▶ **ТЕКСТ ДЛЯ РАЗБОРА**:
Искусство и революция. Эрнст Неизвестный и роль художника в СССР — страница 12 из 16

Если бы функция критики заключалась в том, чтобы полно и точно расшифровать и объяснить смысл этих работ, такая критика была бы равнозначна саботажу, разрушению искусства. Иными словами, смысл ее сводился бы к тому, что данные работы не являются подлинно пророческими, а просто-напросто иллюстрируют уже сформулированные известные идеи.

Здесь стоит вспомнить наблюдение Леви-Строса о природе образа как метафоры:

Образ не может быть идеей, но может играть роль знака или, точнее, сосуществовать с идеей в знаке. И если идеи пока там нет, то он может оберегать ее будущее место и выявлять негативно ее контуры[26].

В упомянутых выше работах Неизвестного образы оберегают будущее место идей. Это заметно не сразу, ибо на первый взгляд (как мы увидим в третьей части) стиль этих работ кажется знакомым и устаревшим. Однако здесь легко обмануться. Словарь и синтаксис искусства Неизвестного возникли еще в начале XX века, однако Неизвестный использовал и адаптировал этот язык, чтобы сказать нечто новое о человеке как о своем образе и подобии посредством метафор, которые он находит в функционировании собственного тела.

▶ **ДАННЫЕ НИЖЕ**:
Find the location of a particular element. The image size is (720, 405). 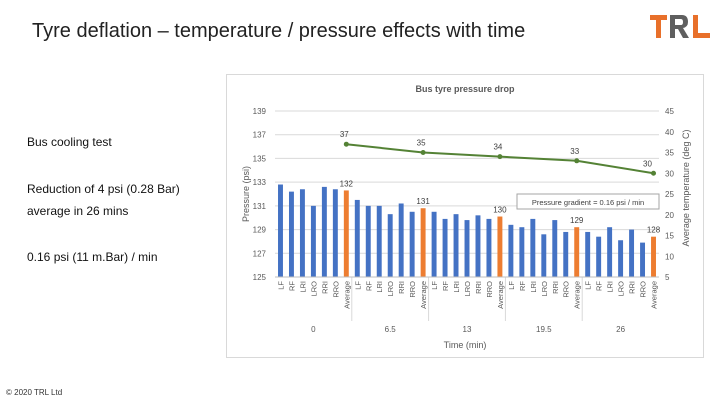

x-group-label: 6.5 is located at coordinates (391, 330).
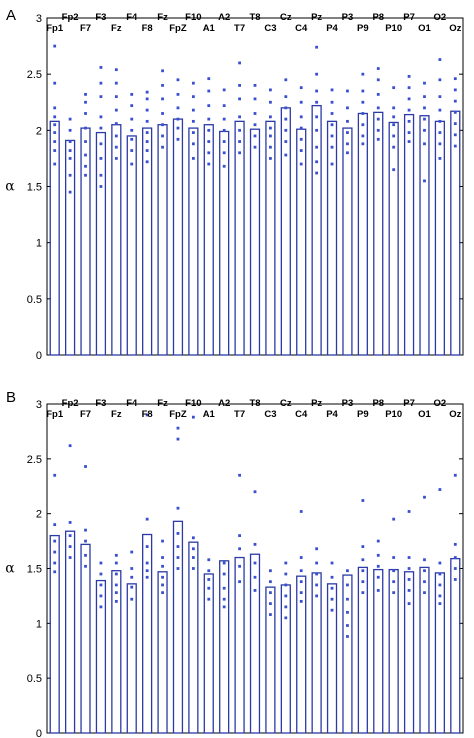  What do you see at coordinates (424, 236) in the screenshot?
I see `bar-o1` at bounding box center [424, 236].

▶ **ЗАДАНИЕ 1**:
Пожалуйста, перечислите всё, что образ, согласно цитате из Леви-Строса в тексте об Эрнсте Неизвестном, может делать.
▶ **ЗАДАНИЕ 2**:
Напишите продолжение текста об Эрнсте Неизвестном, которое начинается сразу после его последнего предложения.

▶ **ИТОГОВЫЙ ОТВЕТ 1**:
- играть роль знака
- сосуществовать с идеей в знаке
- оберегать будущее место идеи, если ее пока нет
- выявлять негативно контуры этой идеи

▶ **ИТОГОВЫЙ ОТВЕТ 2**:
Вместо того чтобы пытаться точно определить этот образ, полезнее было бы, вероятно, наметить в общих чертах область его значения при помощи различных, но в чем-то схожих примеров.

Возьмем пшеничное поле, на которое мы смотрим сверху. Оно буро-желтое, как пшеничные поля в июне на польских равнинах. По нему бегут волны света и тени. Форма этих волн и их движение зависят от высоты, веса и гибкости колосьев на ветру.

Как объяснить, почему эта картина навевает мысли о любви?

Волны колосьев похожи на волны волос. В переливах света и тени податливость пшеницы напоминает о мягкости и упругости плеч и бедер, когда плоть подается под пальцами, образуя небольшие углубления, чьи границы – если можно говорить о границах, отмечающих начало едва уловимой покатости, – перемещаются вслед за пальцами.

Чуть выше колен, на бедрах или животе у женщин часто встречаются бледные мерцающие пятнышки цвета перловки, светлее остальной кожи. Соотношение тона этих светлых пятнышек и тона кожи такое же, как светлых и темных волн, гуляющих по пшеничному полю.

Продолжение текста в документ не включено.